Но, пожалуй, все эти выходки, вместе взятые, меркнут перед той осатанелой и систематической травлей, которую повела против Блока столь небезразличная ему Зинаида Гиппиус.
Телефонный разговор их в начале октября 1917 года был последним.
Октябрьскую революцию Гиппиус прокляла со всей энергией, на какую была способна.
Предчувствие ее обернулось фактом: Блок – предатель, враг, большевик.
Еще до появления в печати статьи «Интеллигенция и Революция», 11 января 1918 года, Гиппиус вносит, в свой дневник тщательно составленный ею проскрипционный список «интеллигентов-перебежчиков». Как пояснила Гиппиус, фамилии записаны «не по алфавиту, а как они там на той или другой службе у большевиков выяснились». Блок занимает в этом списке второе место. (На первом случайно оказался старый беллетрист и стихотворец небезупречной репутации И.Ясинский. Среди остальных – Андрей Белый, Мейерхольд, Серафимович, Есенин, Клюев, Корней Чуковский, Александр Бенуа, Петров-Водкин, Лариса Рейснер, Е.Лундберг.)
На других страницах дневника (опубликованных за рубежом) – записи о Блоке, проникнутые комически бессильной злобой: «Говорят, Блок болен от страха, что к нему в кабинет вселят красногвардейцев. Жаль, если не вселят. Ему бы следовало их целых двенадцать!» Или – нечто уже вовсе несообразное: «Блоки и Бенуа… грабили по ночам Батюшковых и Пешехоновых».
Больше всего Гиппиус, говоря о Блоке и некоторых других (Есенине, Бенуа), упражнялась на тему безответственности, отказывая им даже в праве называться людьми: «Разве не одинаково равнодушны они и к самодержавию и к социализму?.. Они не ответственны.

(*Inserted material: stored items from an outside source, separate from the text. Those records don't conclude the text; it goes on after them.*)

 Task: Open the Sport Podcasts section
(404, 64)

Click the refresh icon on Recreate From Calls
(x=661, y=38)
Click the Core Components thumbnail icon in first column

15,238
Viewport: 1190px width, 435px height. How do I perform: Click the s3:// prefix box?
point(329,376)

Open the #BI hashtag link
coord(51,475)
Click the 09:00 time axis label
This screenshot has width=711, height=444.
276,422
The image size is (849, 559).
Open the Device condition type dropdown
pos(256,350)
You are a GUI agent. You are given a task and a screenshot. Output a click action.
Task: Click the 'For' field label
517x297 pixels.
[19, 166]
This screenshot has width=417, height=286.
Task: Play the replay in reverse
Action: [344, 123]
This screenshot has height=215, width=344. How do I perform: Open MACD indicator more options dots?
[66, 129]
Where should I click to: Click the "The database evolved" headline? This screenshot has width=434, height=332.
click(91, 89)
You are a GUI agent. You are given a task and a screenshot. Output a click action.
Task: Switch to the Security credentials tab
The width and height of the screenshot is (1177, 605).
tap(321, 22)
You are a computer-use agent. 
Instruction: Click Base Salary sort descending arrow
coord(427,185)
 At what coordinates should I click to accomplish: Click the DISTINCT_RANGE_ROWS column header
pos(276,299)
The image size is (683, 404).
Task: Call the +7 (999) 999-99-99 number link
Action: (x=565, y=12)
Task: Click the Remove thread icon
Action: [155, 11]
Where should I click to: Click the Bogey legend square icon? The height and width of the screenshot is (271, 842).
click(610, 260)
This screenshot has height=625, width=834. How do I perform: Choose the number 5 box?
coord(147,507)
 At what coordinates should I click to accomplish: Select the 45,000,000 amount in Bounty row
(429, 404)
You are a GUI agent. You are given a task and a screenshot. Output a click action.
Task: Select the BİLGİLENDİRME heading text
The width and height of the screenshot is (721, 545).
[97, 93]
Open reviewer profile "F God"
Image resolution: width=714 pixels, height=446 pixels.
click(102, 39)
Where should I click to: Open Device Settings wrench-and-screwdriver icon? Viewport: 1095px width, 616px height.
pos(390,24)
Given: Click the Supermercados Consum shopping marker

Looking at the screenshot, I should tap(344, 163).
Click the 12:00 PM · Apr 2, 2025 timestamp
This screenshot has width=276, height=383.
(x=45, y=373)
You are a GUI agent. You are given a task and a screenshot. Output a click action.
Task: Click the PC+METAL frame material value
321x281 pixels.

Они – не люди». Это было напечатано в апреле 1918 года.
А в последний день мая Блок получил от Гиппиус ее новую, только что вышедшую книжку «Последние стихи». Цензурных ограничений тогда не было, и книжка, пылавшая ненавистью к большевикам, вышла в свет невозбранно.
На экземпляре, полученном Блоком, не было ни дарственной надписи, ни обращения, но было вписано стихотворение, в книжку не вошедшее, а впоследствии напечатанное под заглавием: «Блоку. Дитя, потерянное всеми…» Вот это стихотворение, сочиненное в апреле, а может быть, в марте, сразу после появления «Двенадцати».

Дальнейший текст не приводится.